- _Instructions to follow_
Retype the part of the pellet grill thread below that opens with the words containing "I know the lazy" and closes with "(Jun 4, 2015)".

- _Document section_
<<<<

# Pellet grill advice.



## Cheeks1989 (May 31, 2015)

I am looking at getting a pellet grill and was wondering if anyone has either a rec tec grill or a yoder Ys640. Any suggestions or advice would be great. 
Thanks Sam


----------



## daveb (May 31, 2015)

Are you looking for a pellet grill or pellet smoker? The basic Yoder you cited retails for $1,500 - is that what you're looking to spend?

I've used both pellet grills and smokers from Cookshack and currently own an electric smoker from them. I've been happy with the way they performed, great flavor, predictable results, etc. The pellet augers will run on either 12VDC or 115VAC - a good thing if you want to trailer the cooker to events. Pellet grills are available in your price range. Electric smokers - the AmeriQue comes to mind - as well. To get into a pellet smoker you're looking at north of 5K.

I've some but less experience with a Green Mountain product - half dozen cooks. Again it perfomed well. May have used a Yoder - don't recall the name but it looked much like the Yoder smoker. Don't know rec tec at all.

When shopping consider the hopper capacity - you'll want to be able to go at least 12 hrs without refill. Consider the power source for the auger and ensure it's compatible with your planned usuage. Stainless is always good, especially in products meant to be used outside. Look for ability to run temp probs through the unit. If you think you might ever want to add a Digi-Q type accessory ensure that it's compatible. If you are considering the competitive BBQ circuit they have some special rules for smokers that would warrant some attention.


----------



## Cheeks1989 (May 31, 2015)

Thanks Dave for the advice. I am not going to be competing with it. I'm looking for a grill/smoker, and the reason I'm going pellet/electric because I have one day off and I won't be able to devote a lot of time to it. Kinda the lazy man's smoker and set it and forget it. 
I'm really leaning towards the ys640.


----------



## daveb (May 31, 2015)

I know the lazy part well:cool2::cool2::cool2:

This blows my skirt up but it looks like you have nothing but good choices in mind. (Wish elections were like that)

http://www.cookshack.com/store/Grills-old/Fast-Eddys-by-Cookshack-PG500-Pellet-Grill


----------



## Cheeks1989 (Jun 4, 2015)

Thanks for the help Dave. I have decided to go with the ys640 with the comp cart. I will let you know how it is.


----------

>>>>

- _Given information_
<<<<

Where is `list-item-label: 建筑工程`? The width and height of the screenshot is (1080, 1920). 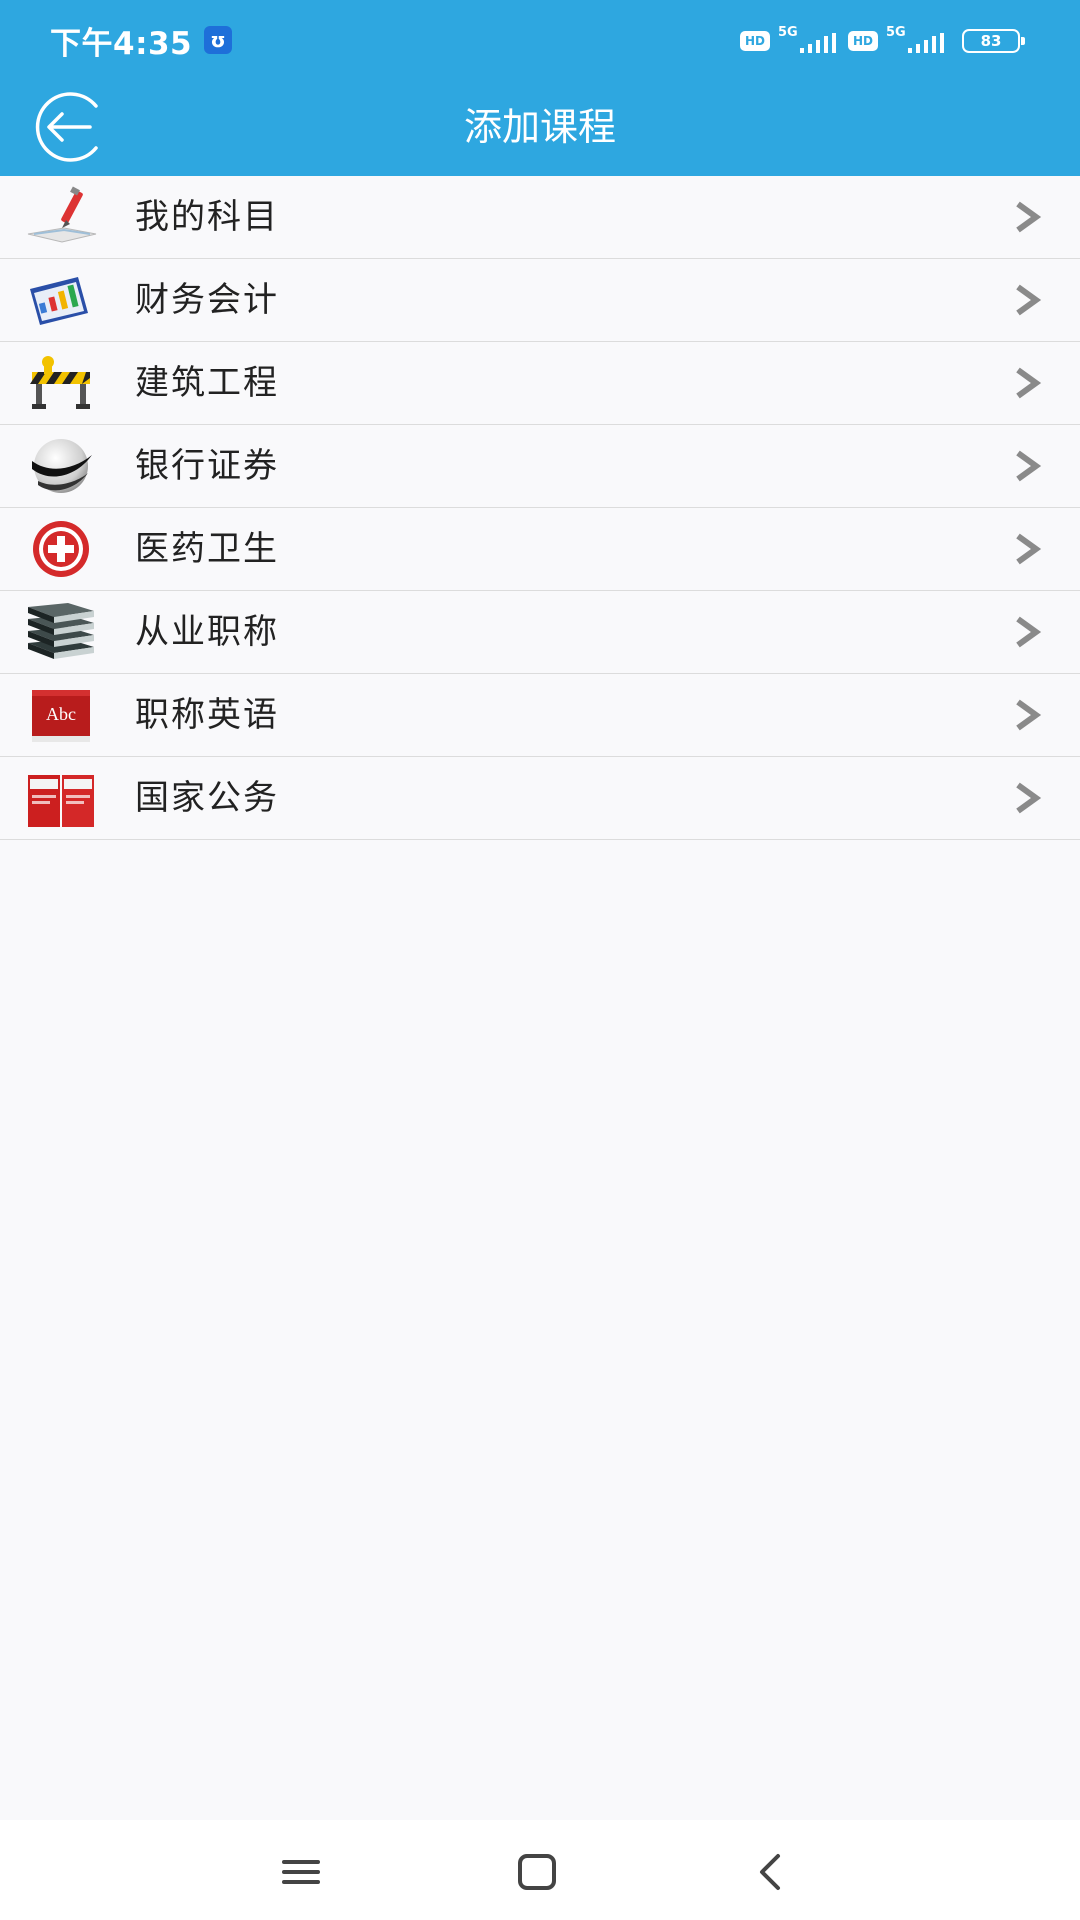 list-item-label: 建筑工程 is located at coordinates (207, 383).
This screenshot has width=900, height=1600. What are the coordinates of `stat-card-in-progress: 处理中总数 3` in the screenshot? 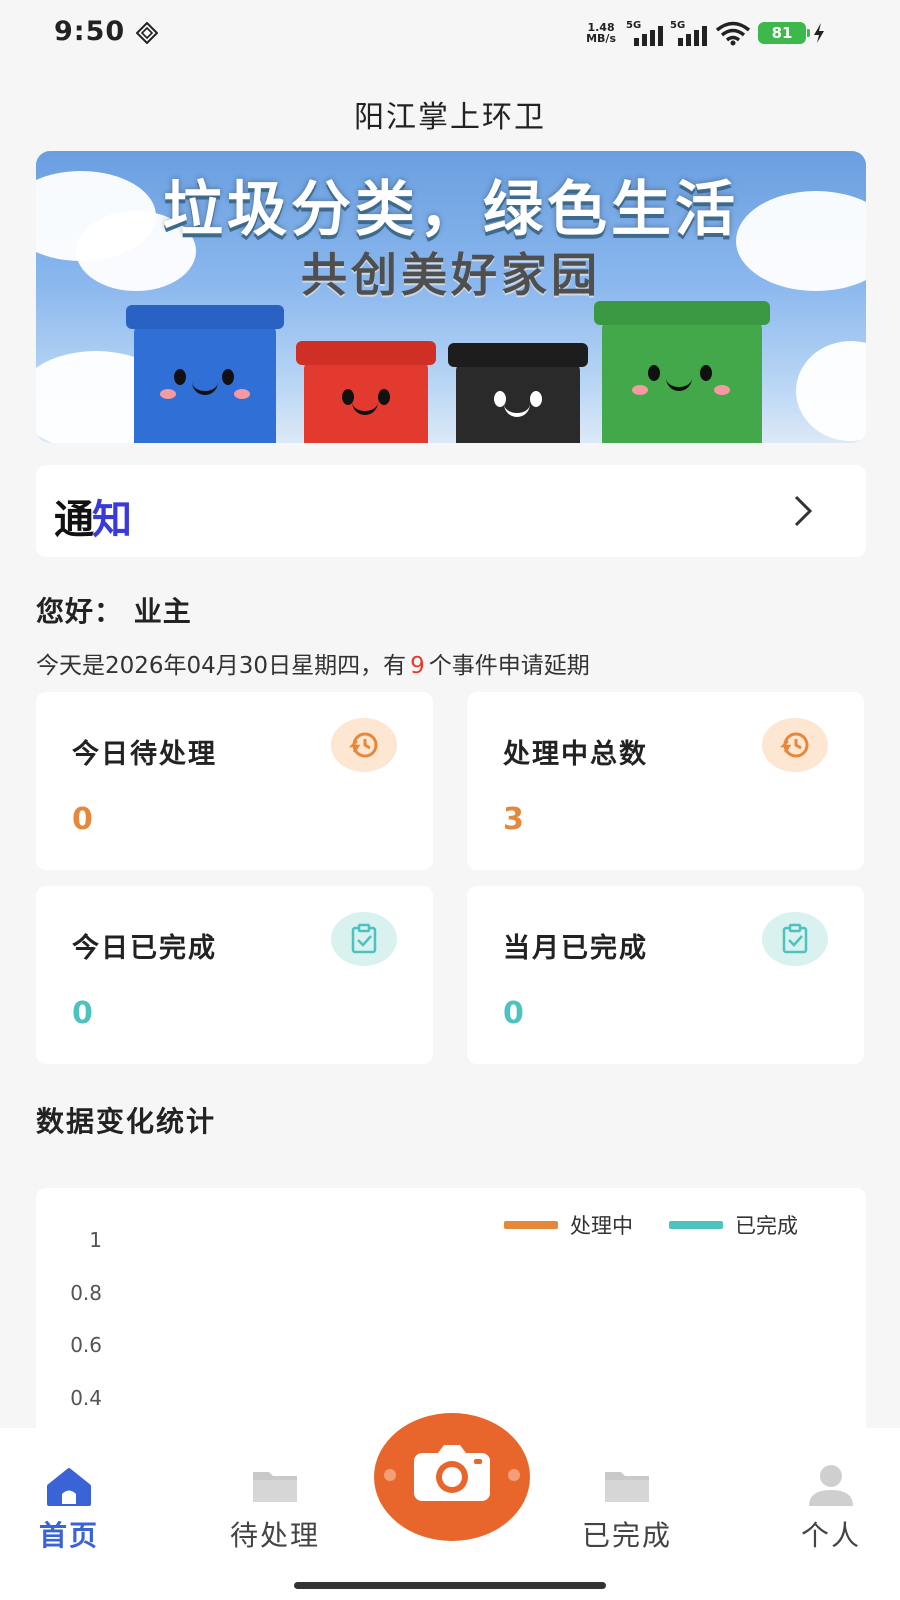 It's located at (666, 781).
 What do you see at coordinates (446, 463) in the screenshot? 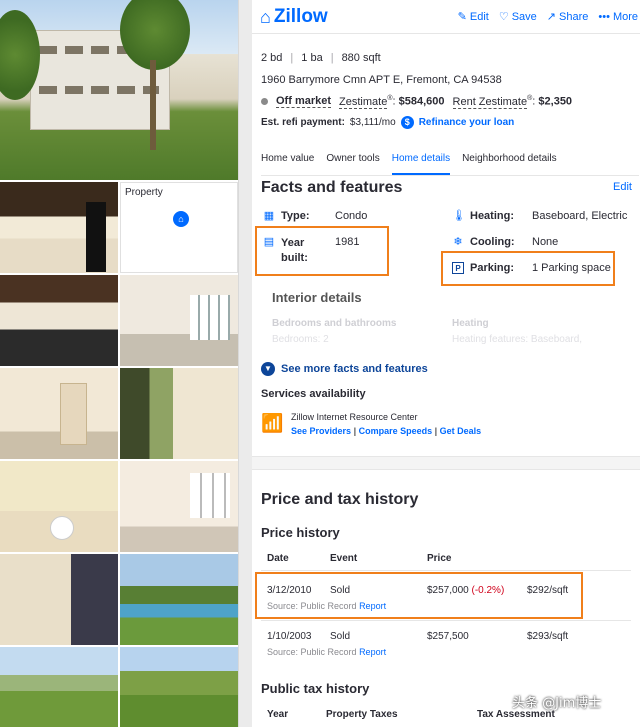
I see `section-divider` at bounding box center [446, 463].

>>>>

- _Result for this exercise_
I know the lazy part well:cool2::cool2::cool2:

This blows my skirt up but it looks like you have nothing but good choices in mind. (Wish elections were like that)

http://www.cookshack.com/store/Grills-old/Fast-Eddys-by-Cookshack-PG500-Pellet-Grill


----------



## Cheeks1989 (Jun 4, 2015)